Cependant, deux jours plus tard, l'Assemblée nationale m'élisait, à l'unanimité, président du gouvernement de la République française et proclamait que « Charles de Gaulle avait bien mérité de la patrie ». Quoique cette manifestation n'ait eu lieu qu'après huit jours de désobligeantes palabres, il pouvait sembler qu'elle exprimait l'intention délibérée de se grouper autour de moi pour appuyer ma politique. C'est ce que parut penser, par exemple, M. Winston Churchill, qui, tra­versant Paris ce jour-là, ayant déjeuné à ma table et apprenant ensuite l'élection, exprima son enthousiasme en une lettre généreuse. Se souvenant de cette phrase de Plutarque : « L'in­gratitude envers les grands hommes est la marque des peuples forts », qui avait naguère servi d'épigraphe à un livre célèbre, il écrivait, à son tour : « Plutarque a menti ! » Mais moi, je savais que le vote était une révérence adressée à mon action passée, non point du tout une promesse qui engageât l'avenir.

Cela fut vérifié tout de suite. Le 15 novembre, entrepre­nant de constituer le gouvernement, j'eus à marcher sur des nids d'intrigues. Les fractions de la gauche, qui formaient à l'Assemblée une notable majorité, soulevaient de multiples réserves. Les radicaux me faisaient connaître qu'ils ne seraient pas des miens. Si tel d'entre eux acceptait, néan­moins, un portefeuille, ce serait, disaient-ils, contre l'agré­ment de leur groupe. Les socialistes, méfiants et sourcilleux, s'enquéraient de mon programme, multipliaient les conditions et déclaraient que, en tout cas, ils n'accorderaient leurs votes qu'à un cabinet ayant l'appui et la participation des commu­nistes. Enfin, ceux-ci, jouant le grand jeu, exigeaient, par la voix de Maurice Thorez, l'un au moins des trois ministères qu'ils tenaient pour les principaux : Défense nationale, Inté­rieur, Affaires étrangères. Là était bien la question. Si je venais à céder, les communistes, disposant d'un des leviers de commande essentiels de l'État, auraient, dans un moment de trouble, le moyen de s'imposer. Si je refusais, je risquais de me trouver impuissant à former le gouvernement. Mais alors, le « parti », ayant démontré qu'il était plus fort que de Gaulle, deviendrait le maître de l'heure.

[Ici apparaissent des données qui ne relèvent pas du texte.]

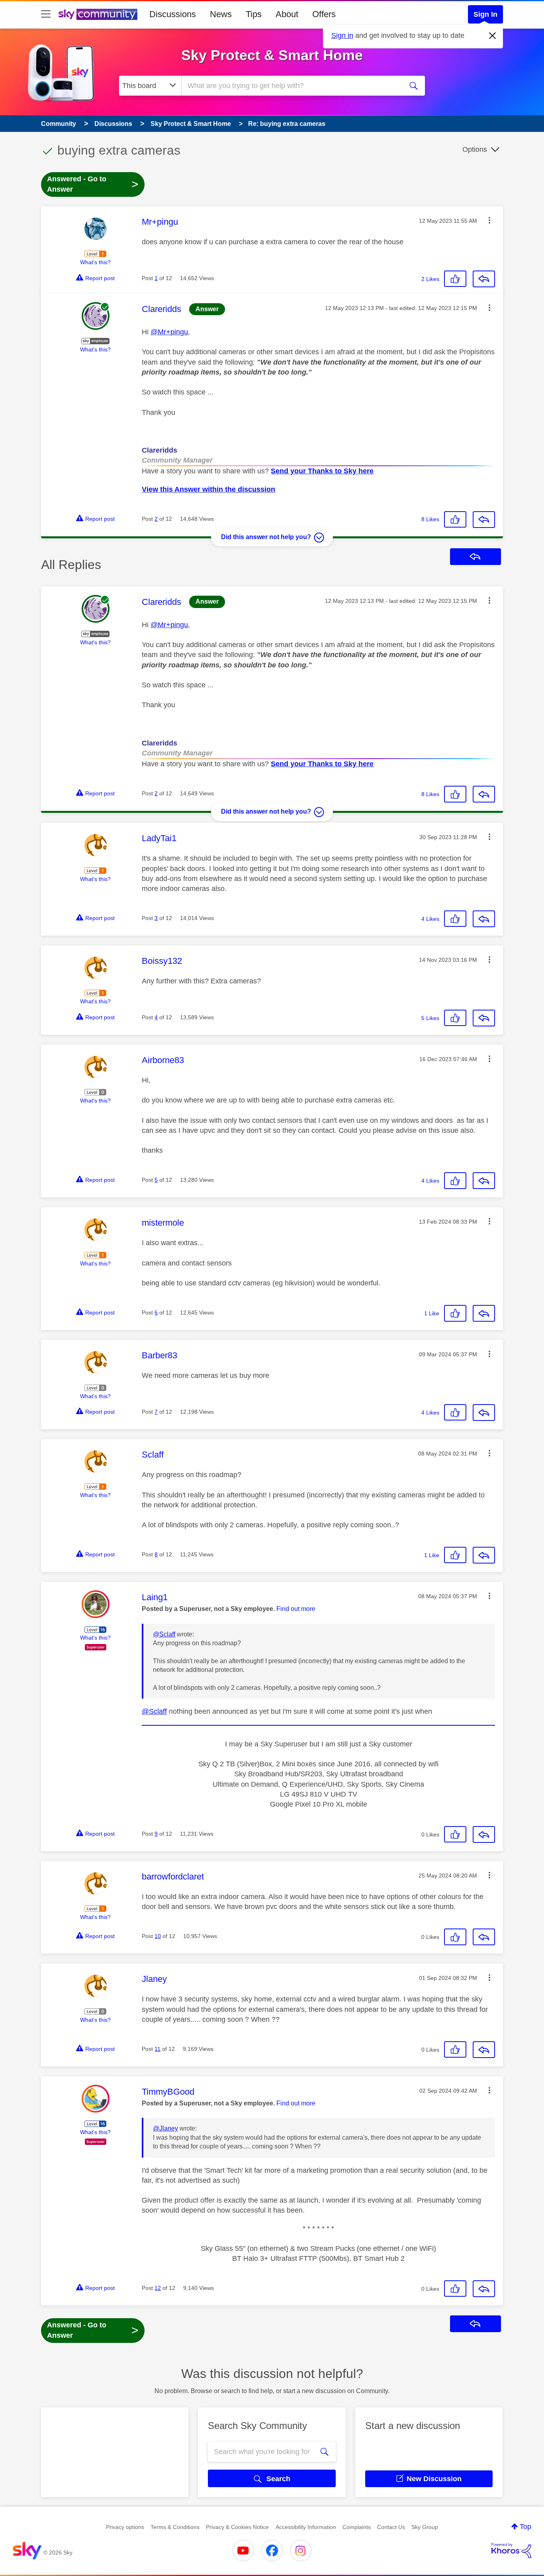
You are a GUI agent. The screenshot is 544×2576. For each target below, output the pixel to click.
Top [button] (525, 2527)
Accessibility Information (306, 2527)
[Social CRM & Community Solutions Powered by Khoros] (511, 2550)
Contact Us (391, 2527)
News (221, 14)
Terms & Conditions (175, 2527)
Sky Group (424, 2527)
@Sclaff (164, 1634)
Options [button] (474, 149)
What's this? (95, 262)
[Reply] (484, 279)
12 (158, 2288)
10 (158, 1936)
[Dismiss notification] (492, 35)
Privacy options (125, 2527)
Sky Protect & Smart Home (272, 55)
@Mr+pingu (169, 332)
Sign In (485, 14)
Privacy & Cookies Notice (237, 2527)
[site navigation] (46, 14)
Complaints (356, 2527)
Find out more (295, 1608)
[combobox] (291, 86)
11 (157, 2049)
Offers (324, 14)
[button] (489, 220)
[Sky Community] (98, 14)
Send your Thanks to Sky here (322, 471)
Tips (254, 14)
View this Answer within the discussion (208, 489)
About (287, 14)
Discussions (172, 14)
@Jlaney (165, 2128)
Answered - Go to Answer (93, 184)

Je décidai de trancher dans le vif et d'obliger les commu nistes, soit à entrer au gouvernement aux conditions que je leur ferais, soit à prendre le grand large. Je notifiai à Thorez que ni les Affaires étrangères, ni la Guerre, ni l'Intérieur ne seraient attribués à quelqu'un de son parti. A celui-ci, j'offrais seulement des ministères « économiques ». Sur quoi, les com­munistes publièrent de furieuses diatribes, affirmant qu'en refusant de leur donner ce qu'ils réclamaient « j'insultais la mémoire des morts de la guerre ». Et d'invoquer « leurs 75 000 fusillés », chiffre tout à fait arbitraire, d'ailleurs, car heureusement le total de leurs adhérents tombés sous les balles des pelotons d'exécution n'en atteignait pas le cin­quième et, d'autre part, ceux des Français qui avaient sacrifié leur vie l'avaient fait - communistes compris - pour la France, non pour un parti.

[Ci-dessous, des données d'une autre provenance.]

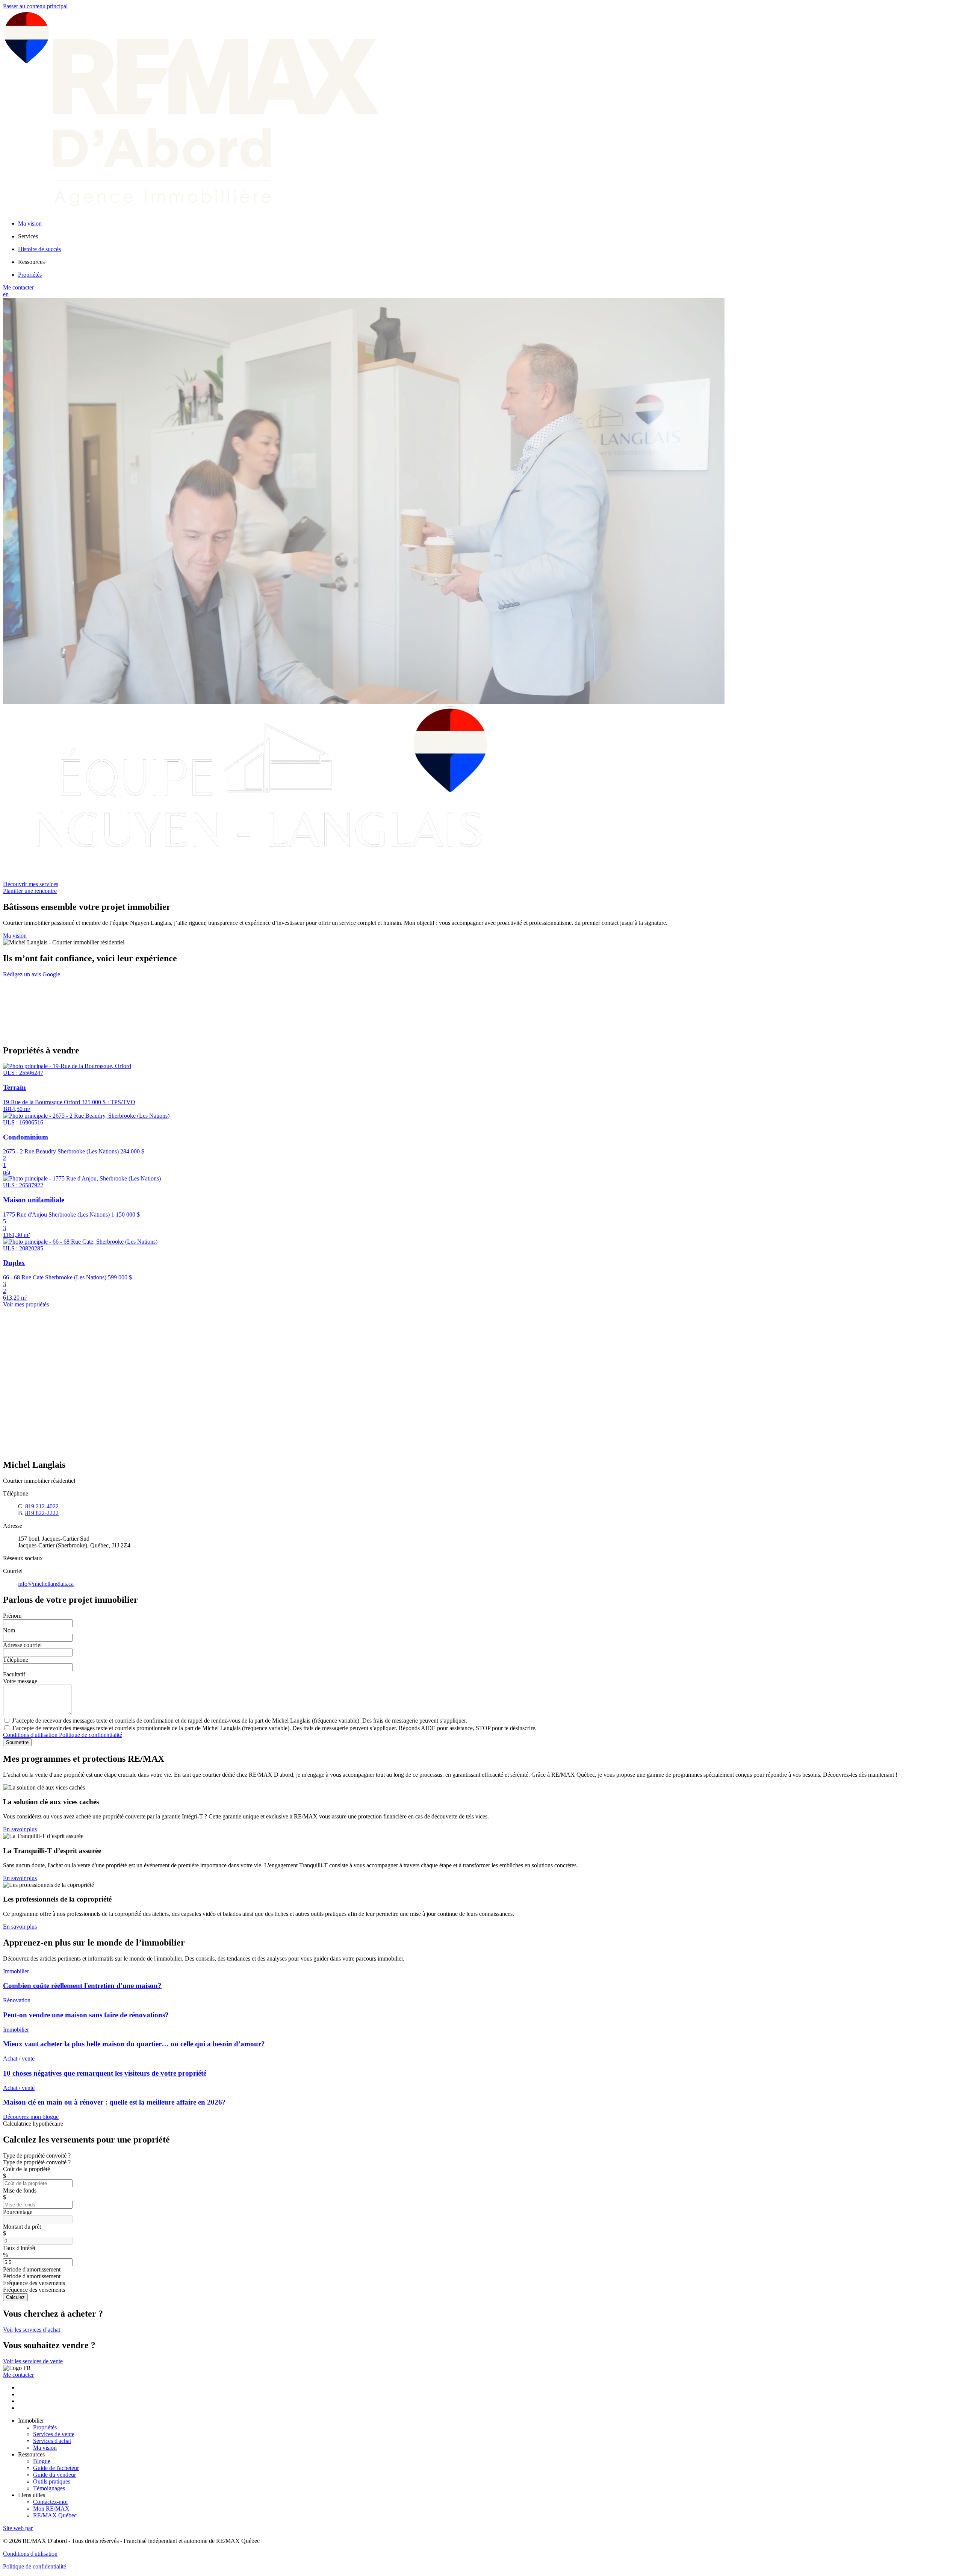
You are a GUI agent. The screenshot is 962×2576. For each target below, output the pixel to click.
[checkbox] (481, 1720)
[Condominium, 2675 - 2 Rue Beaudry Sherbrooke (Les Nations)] (86, 1115)
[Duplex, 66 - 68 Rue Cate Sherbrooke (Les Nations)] (80, 1241)
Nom (9, 1630)
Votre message (20, 1681)
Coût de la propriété (26, 2169)
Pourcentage (17, 2212)
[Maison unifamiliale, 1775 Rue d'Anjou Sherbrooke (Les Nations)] (82, 1178)
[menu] (488, 236)
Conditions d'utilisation (31, 1735)
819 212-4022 (42, 1506)
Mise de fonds (19, 2190)
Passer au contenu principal (35, 6)
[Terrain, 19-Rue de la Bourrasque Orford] (67, 1066)
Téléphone (15, 1659)
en (6, 294)
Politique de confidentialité (90, 1735)
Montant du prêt (22, 2226)
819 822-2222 (42, 1513)
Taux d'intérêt (19, 2248)
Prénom (12, 1615)
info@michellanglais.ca (46, 1583)
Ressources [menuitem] (31, 262)
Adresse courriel (22, 1645)
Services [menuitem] (28, 236)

Là-dessus, il me fallut subir les objurgations alarmées des diverses sortes de gens de gauche qui m'adjuraient de céder pour éviter une crise fatale, tandis que les autres groupes se tenaient muets et à l'écart. Mais ma résolution était prise. Contraindre l'Assemblée nationale à me donner raison contre l'extrême gauche marxiste, c'est à quoi je voulais aboutir. Le 17, j'écrivis donc au président de la Constituante que, ne pou­vant constituer un gouvernement d'unité, je remettais à la représentation nationale le mandat qu'elle m'avait confié. Puis, le lendemain, parlant à la radio, je pris le peuple à témoin des exigences abusives que des partisans prétendaient me dicter. J'annonçai que, pour de claires raisons nationales et internationales, je ne mettrais pas les communistes à même de dominer notre politique, en leur livrant « la diplomatie qui l'exprime, l'armée qui la soutient ou la police qui la couvre ». Cela étant, je formerais le gouvernement avec l'appui de ceux qui choisiraient de me suivre. Sinon, je quitterais le pouvoir aussitôt et sans amertume.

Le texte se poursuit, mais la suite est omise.